• _What is expected_
Echo the records below word for word, starting with the line containing "The width and height of the screenshot is (1366, 768)." and ending with the line containing "Looking at the", both lines included.

● ● ● ● ●

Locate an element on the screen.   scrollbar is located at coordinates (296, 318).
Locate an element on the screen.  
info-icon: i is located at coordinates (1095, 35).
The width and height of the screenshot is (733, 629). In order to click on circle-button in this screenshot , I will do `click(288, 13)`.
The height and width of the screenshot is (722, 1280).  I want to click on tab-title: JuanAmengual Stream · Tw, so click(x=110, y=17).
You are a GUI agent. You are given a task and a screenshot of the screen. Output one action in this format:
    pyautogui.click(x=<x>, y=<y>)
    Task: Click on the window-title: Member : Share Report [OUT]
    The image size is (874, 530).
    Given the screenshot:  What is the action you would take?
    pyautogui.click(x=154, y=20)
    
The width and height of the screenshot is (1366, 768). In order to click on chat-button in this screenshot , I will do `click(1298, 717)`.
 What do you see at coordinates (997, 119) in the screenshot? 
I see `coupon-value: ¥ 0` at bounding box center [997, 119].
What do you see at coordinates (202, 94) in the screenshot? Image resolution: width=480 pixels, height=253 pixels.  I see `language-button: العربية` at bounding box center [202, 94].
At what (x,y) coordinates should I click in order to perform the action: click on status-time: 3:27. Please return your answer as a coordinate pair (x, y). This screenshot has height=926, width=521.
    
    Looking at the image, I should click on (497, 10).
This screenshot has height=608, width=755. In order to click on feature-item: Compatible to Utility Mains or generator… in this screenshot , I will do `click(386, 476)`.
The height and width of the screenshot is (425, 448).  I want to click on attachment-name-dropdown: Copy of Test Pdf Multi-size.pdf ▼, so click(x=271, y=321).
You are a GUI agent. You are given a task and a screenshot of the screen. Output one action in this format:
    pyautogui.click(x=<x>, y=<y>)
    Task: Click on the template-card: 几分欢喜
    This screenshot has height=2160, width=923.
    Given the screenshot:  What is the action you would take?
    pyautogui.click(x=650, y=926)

● ● ● ● ●

• _Output for this task_
The width and height of the screenshot is (1366, 768). In order to click on chat-button in this screenshot , I will do `click(1298, 717)`.
 What do you see at coordinates (997, 119) in the screenshot? 
I see `coupon-value: ¥ 0` at bounding box center [997, 119].
What do you see at coordinates (202, 94) in the screenshot? Image resolution: width=480 pixels, height=253 pixels.  I see `language-button: العربية` at bounding box center [202, 94].
At what (x,y) coordinates should I click in order to perform the action: click on status-time: 3:27. Please return your answer as a coordinate pair (x, y). This screenshot has height=926, width=521.
    
    Looking at the image, I should click on (497, 10).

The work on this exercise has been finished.